YOUR ASSIGNMENT:
What you return should be the lines from the one with "This screenshot has width=1554, height=784." through the one with "the Review +" in the data below, reproduced exactly with both ends, and no pictures at all.

STORED DATA:
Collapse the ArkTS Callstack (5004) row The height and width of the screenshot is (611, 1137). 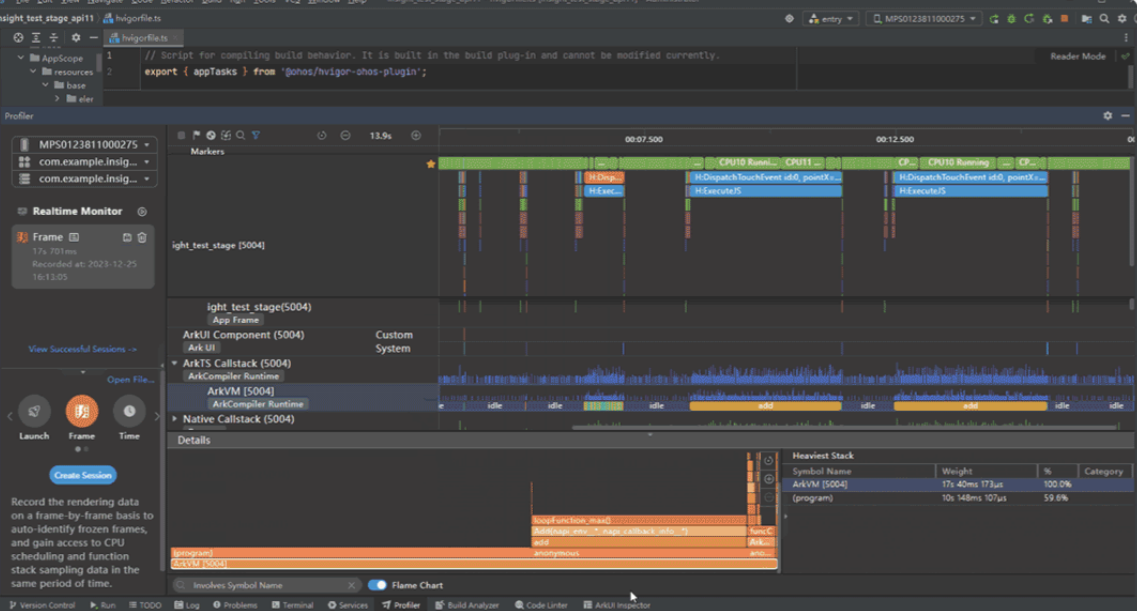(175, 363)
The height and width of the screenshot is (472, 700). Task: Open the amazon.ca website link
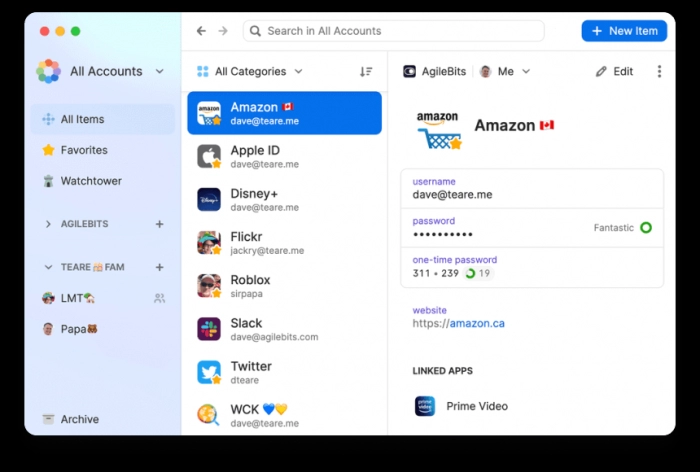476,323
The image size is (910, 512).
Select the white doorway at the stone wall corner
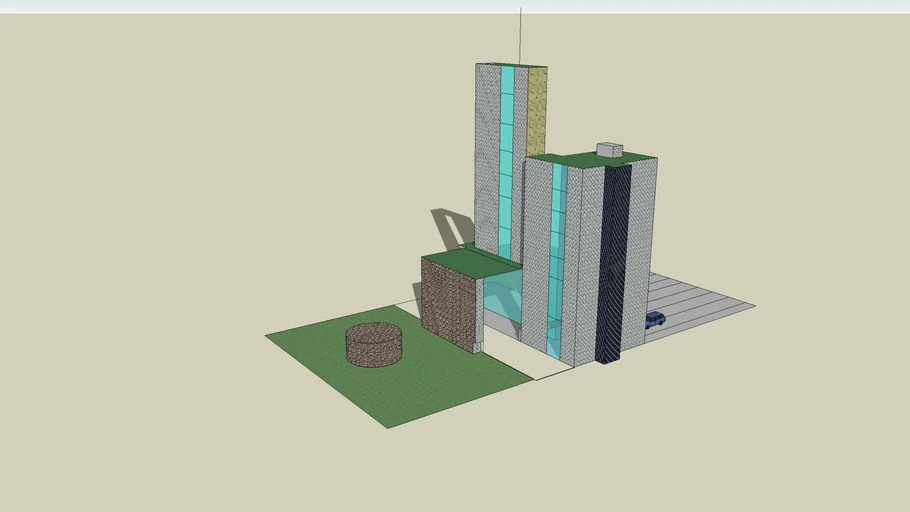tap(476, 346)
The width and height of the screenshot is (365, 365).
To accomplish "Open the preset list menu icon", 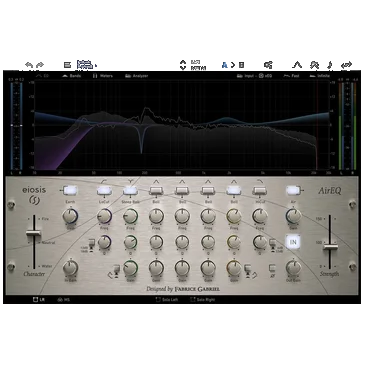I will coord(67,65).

---

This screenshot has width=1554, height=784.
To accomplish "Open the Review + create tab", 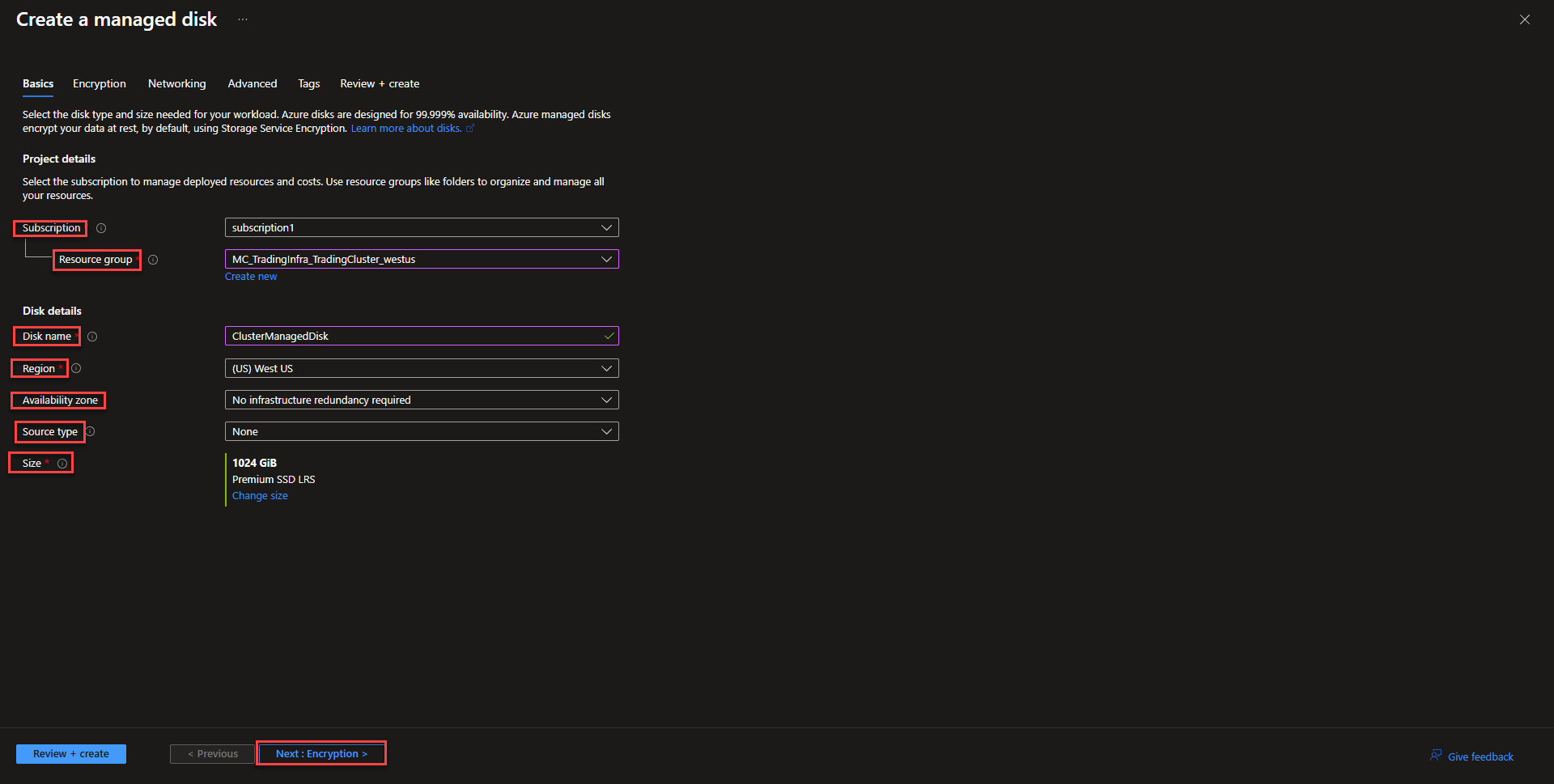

==

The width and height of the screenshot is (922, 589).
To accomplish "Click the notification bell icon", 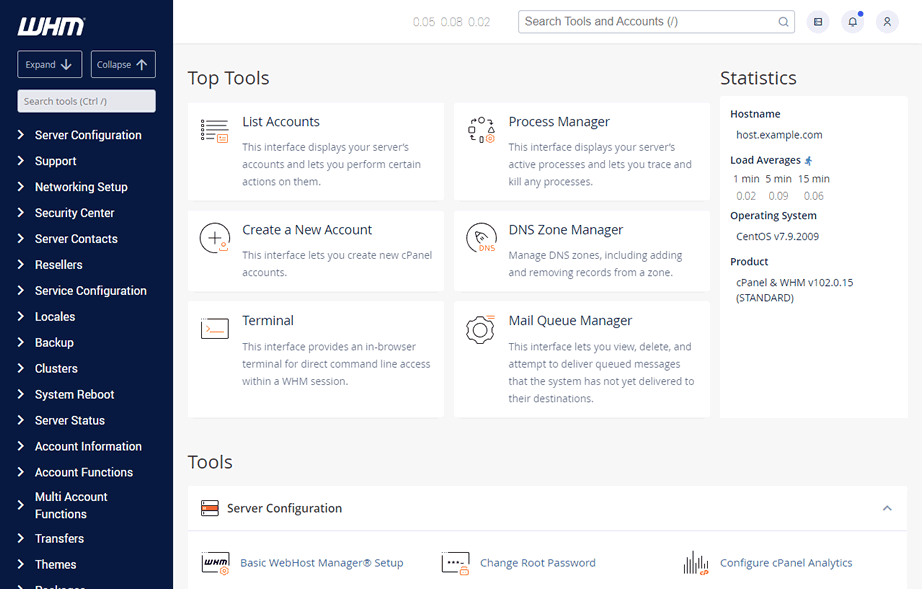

YOUR SOLUTION:
This screenshot has width=1554, height=784.
To accomplish "Open the Review + create tab", 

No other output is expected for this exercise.